Where does checkpoint store the checkpointed packages?

checkpoint stores packages in your home folder, i.e. ~/.checkpoint.

Every time you run checkpoint(), your files are scanned and all packages used are identified. These packages are then installed inside the checkpoint home folder. For example, if you have a checkpoint snapshot date of 2015-01-01, the function creates a new folder ~/.checkpoint/2015-01-15.

How does checkpoint know which packages to install?

Every time you run checkpoint() your project gets scanned for all R files, i.e. files with extensions .R and .Rnw. Specifically, we parse these script files for occurrences of library(...) and require(...) calls.

In addition, if you have knitr installed, we also scan rmarkdown files, i.e. files with extension .Rmd, .Rpres and .Rhtml. To scan these files, we first tangle the files then scan for library() and require() calls.

How does checkpoint differ from packrat?

Both checkpoint and packrat install packages required for a project to a local archive as they existed at a specified point in time. This allows specific package versions to be maintained over time and different users.
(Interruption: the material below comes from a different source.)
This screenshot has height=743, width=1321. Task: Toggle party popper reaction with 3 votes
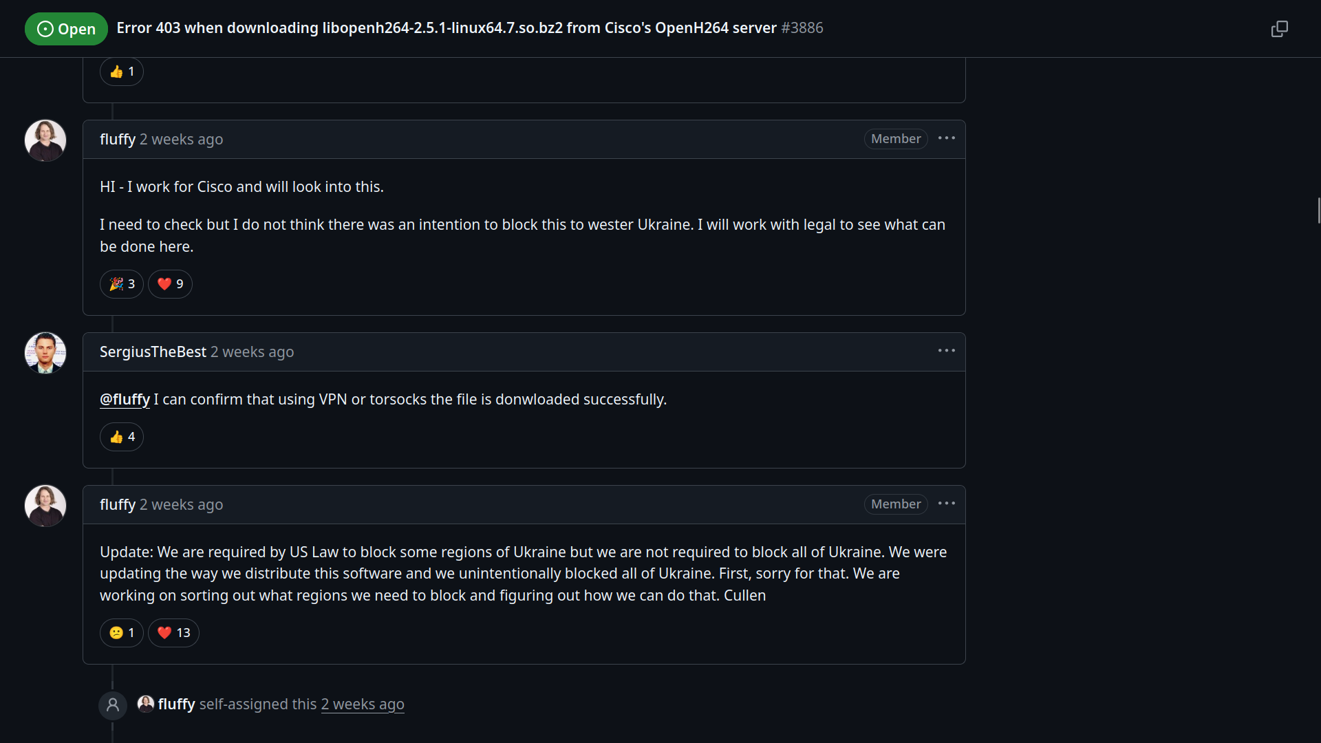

However, the packages differ fundamentally in how they go about their business.

checkpoint uses MRAN snapshots, daily snapshots of CRAN, to install packages. Since Revolution Analytics built the server-side MRAN solution, it means the workload on the user is very low. Simply include checkpoint(...) at the top of your script, and the checkpoint function automatically downloads all required packages. To share your script, simply publish or email your work.

  • Checkpoint is simple
  • Reproducibility from one script
  • Simple for recipients to reproduce results
  • Only allows use of CRAN packages versions that have been tested together
  • Relies on availability of MRAN

In contrast, packrat requires you to manage and publish all your packages. Thus sharing a packrat project requires you to copy and upload all the required packages to a public location, e.g. github.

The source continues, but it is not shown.